All of this to say, celebrities assume there is some sort of gold star sticker they receive when they concoct easily disprovable lies about their supposedly humble and traumatic begins. Maybe we live in an age where people no longer empathize with the idea celebrity because our lives have become significantly more challenging as cost of living shoots up and wages remain the same while theirs just becomes easier as they are afforded access and excess that we can only dream of touching. Maybe the only way they can appeal to us anymore is through fictionalizing a shared experience in marginalization whether that means, lying about their ethnic backgrounds or their parents supporting them at the start of their careers or just straight up fabricating domestic abuse for monetary and artistic gains and praise. It's troubling that celebrities who are almost above all societal and economic constraints because of their power, influence and status are trying to play the Oppression Olypmic games with us normies. It's a game they will never win or shouldn't even be participating in because most of them started their lives with advantages; we aren't even playing on the same field.

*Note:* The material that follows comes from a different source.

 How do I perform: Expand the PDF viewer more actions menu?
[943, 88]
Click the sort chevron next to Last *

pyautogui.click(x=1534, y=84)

It's like the nepo-baby conversation all over again. People like Daisy Ridley, denying her privileged background when her family members were connected to the BBC, or Ben Platt, who completely shut down when he was asked about being included in New York Magazine's nepo-baby profile. Some rich people have so much shame surrounding their privilege when any working-class person would revel in the privilege that celebrities want to pretend they don't have. They want to claim that they've reached the height of their fame because of their own merit not because they have a father who is a film producer. If they actually lived their lies, they'd find no joy in being a struggling, tortured artist always on the come-up. At the end of the day, their need for validation that they are "normal" will never be affirmed as long as they continue to fly on their private jets and sit pretty in their fifth mansion or like Posh Spice, be driven around in an '80s Rolls Royce.